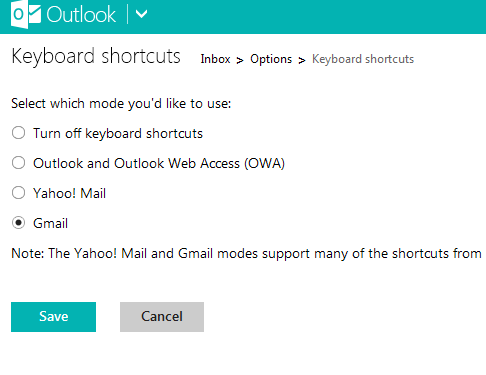486x375 pixels.
Task: Open the dropdown chevron next to Outlook
Action: (x=142, y=14)
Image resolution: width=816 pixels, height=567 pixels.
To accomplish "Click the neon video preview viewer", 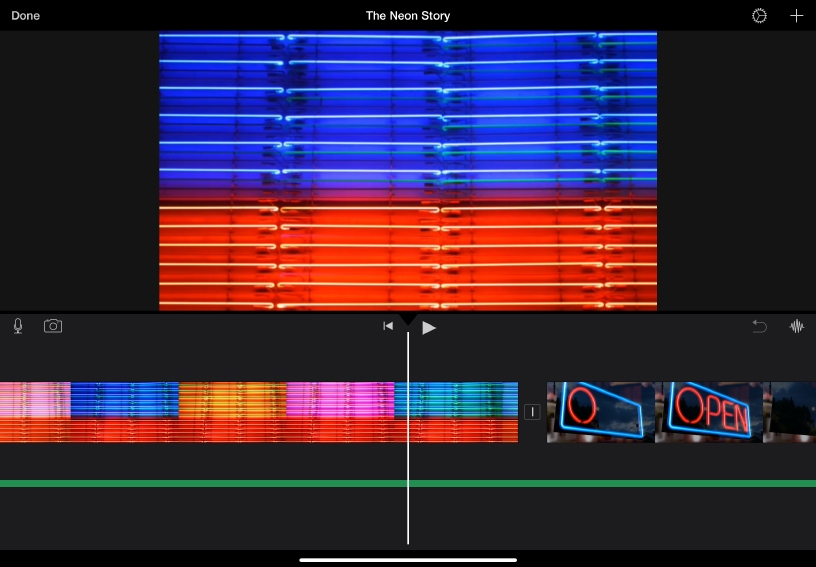I will [408, 171].
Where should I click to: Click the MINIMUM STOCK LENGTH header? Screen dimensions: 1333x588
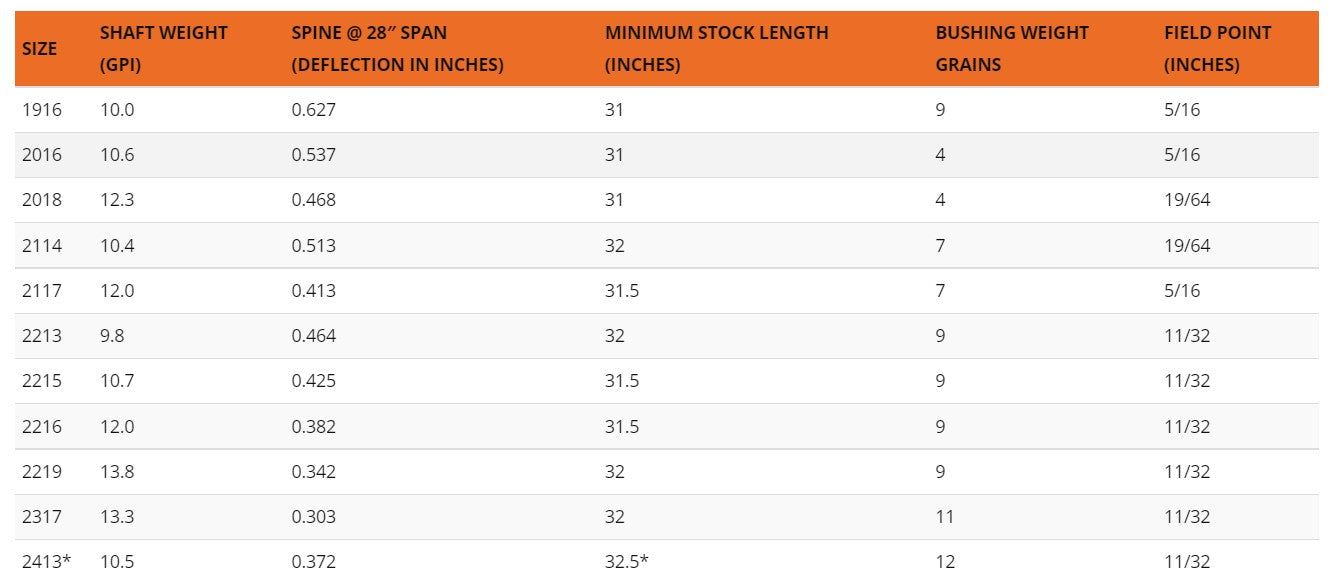tap(716, 48)

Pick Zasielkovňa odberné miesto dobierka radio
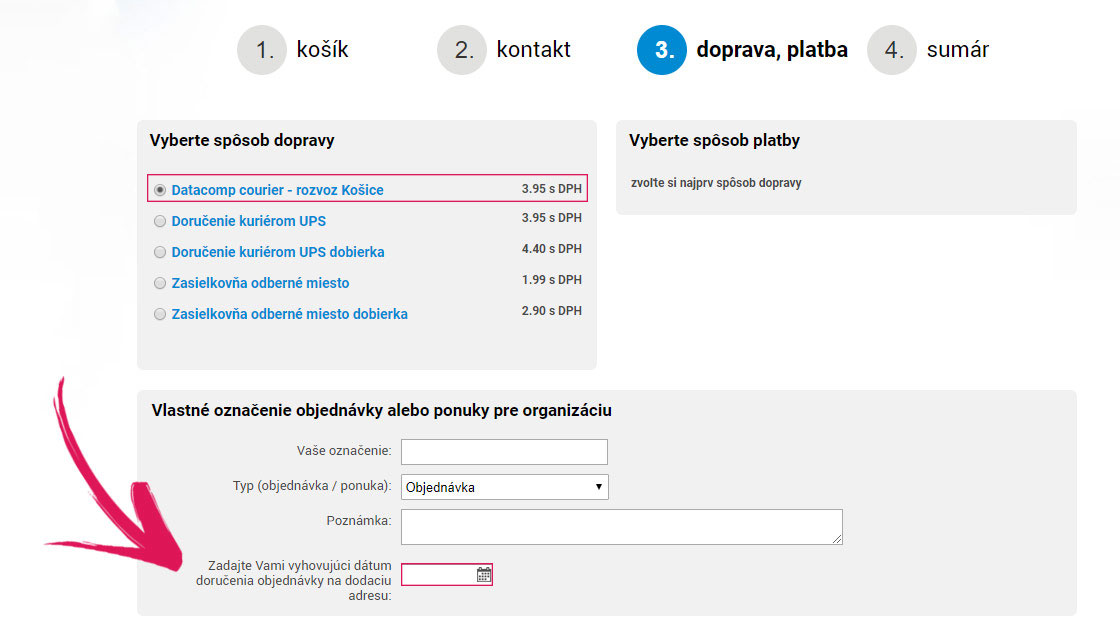[x=160, y=314]
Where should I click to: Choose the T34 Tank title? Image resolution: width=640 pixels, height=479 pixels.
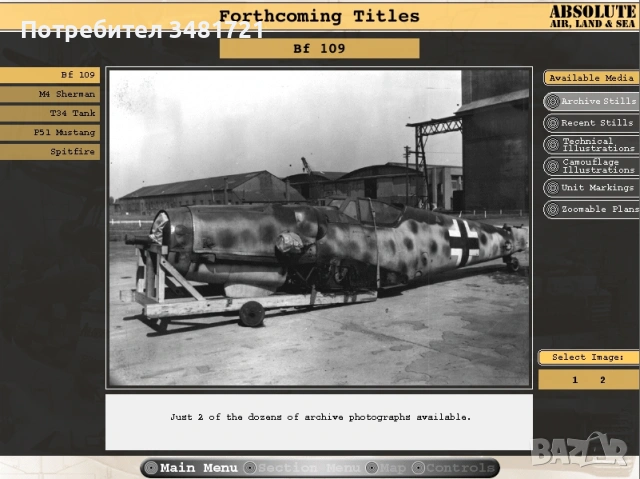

○ ○ ○ ○ ○ ○ ○

Task description: Could you count the lines in the material above that include the word "Image"? Give the count alone.

Response box: 2